Your First Trimester Diet
If you've tried -- and failed -- in the past to curb your love of take-out pizza and ice cream, perhaps you simply needed the right motivation: nurturing a beautiful, healthy baby. Eating well is especially important now. Your body uses the nutrients and energy provided by the food you eat both to build a healthy baby and to keep your body strong. A healthful diet for pregnancy is one that contains most or all of the essential nutrients your body needs and one that provides the right balance of carbohydrate, fat, and protein without too many calories.
To build your healthful pregnancy diet, choose a range of nutrient-packed foods from the following groups:
- Fruits: 3-4 servings a day. Choose fresh, frozen, canned (in natural juice, not heavy syrup), and dried fruit or 100-percent fruit juice. Include at least one citrus fruit (orange, grapefruit, tangerine) each day because citrus fruits are rich in vitamin C. Limit fruit juice consumption to no more than 1 cup a day; juice is high in calories compared with whole fruit, and it does not deliver the fiber that whole fruit does. One serving equals one medium piece of fruit such as an apple or orange, or 1/2 of a banana; 1/2 cup of chopped fresh, cooked, or canned fruit; 1/4 cup dried fruit; or 3/4 cup of 100-percent fruit juice.
- Vegetables: 3-5 servings a day. To get the greatest range of nutrients, think of a rainbow as you fill your plate with vegetables. Choose vegetables that are dark green (broccoli, kale, spinach), orange (carrots, sweet potatoes, pumpkin, winter squash), yellow (corn, yellow peppers), and red (tomatoes, red peppers). One serving equals 1 cup of raw leafy vegetables such as spinach or lettuce, or 1/2 cup chopped vegetables, cooked or raw.
- Dairy foods: 3 servings a day. Dairy foods provide the calcium that your baby needs to grow and that you need to keep your bones strong. To get sufficient calcium, drink milk and eat yogurt and cheese. To save on calories and saturated fat, choose low-fat or non-fat dairy products. If you are lactose intolerant and can't digest milk, choose lactose-free milk products, calcium-fortified foods, and beverages such as calcium-fortified soymilk. One serving equals 1 cup of milk or yogurt, 11/2 ounces of natural cheese such as cheddar or mozzarella, or 2 ounces of processed cheese such as American.

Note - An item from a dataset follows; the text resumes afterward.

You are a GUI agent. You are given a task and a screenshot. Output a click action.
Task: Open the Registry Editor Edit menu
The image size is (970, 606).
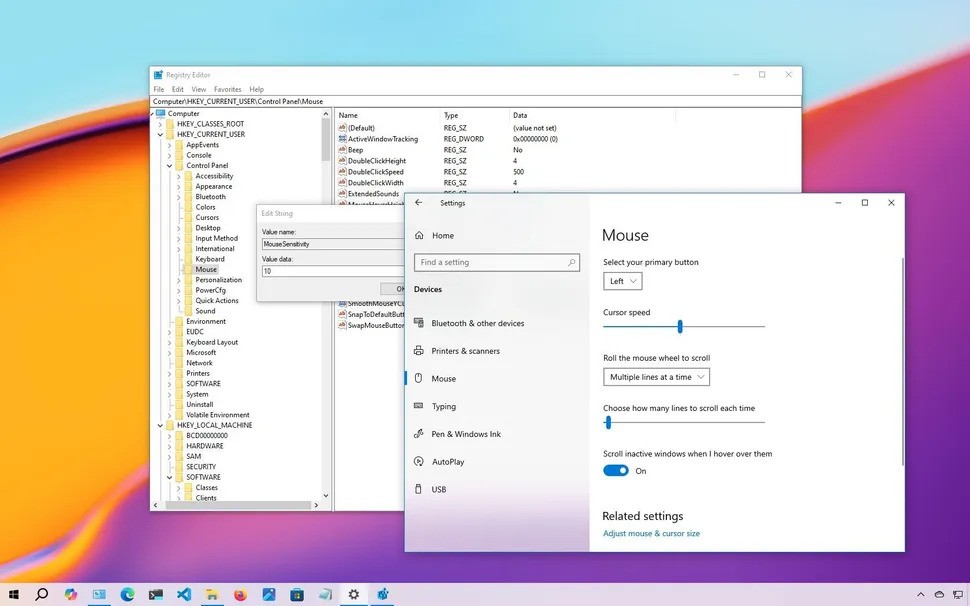(x=177, y=89)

- Protein: 2-3 servings a day. Select lean meats, poultry, fish, and eggs prepared with minimal amounts of fat. Beans (pinto, kidney, black, garbanzo) are also a good source of protein, as are lentils, split peas, nuts, and seeds. One serving equals2-3 ounces of cooked meat, poultry, or fish, which is about the size of a deck of cards; 1 cup of cooked beans; 2 eggs; 2 tablespoons of peanut butter; or 1 ounce (about 1/4 cup) of nuts.
- Whole grains: 3 servings a day. It is recommended that you eat a minimum of six servings of grains per day; at least 50 percent of those grains should be whole grains. Whole grain breads, cereals, crackers, and pasta provide fiber, which is very important during pregnancy. Eating a variety of fiber-containing foods helps maintain proper bowel function and can reduce your chances of developing constipation and hemorrhoids. As often as possible, select whole grain foods over those made with white flour. For example, eat whole wheat bread rather than white bread. One serving equals 1 slice of bread, 1 ounce of ready-to-eat cereal (about 1 cup of most cereals), or 1/2 cup cooked cereal, rice, or pasta.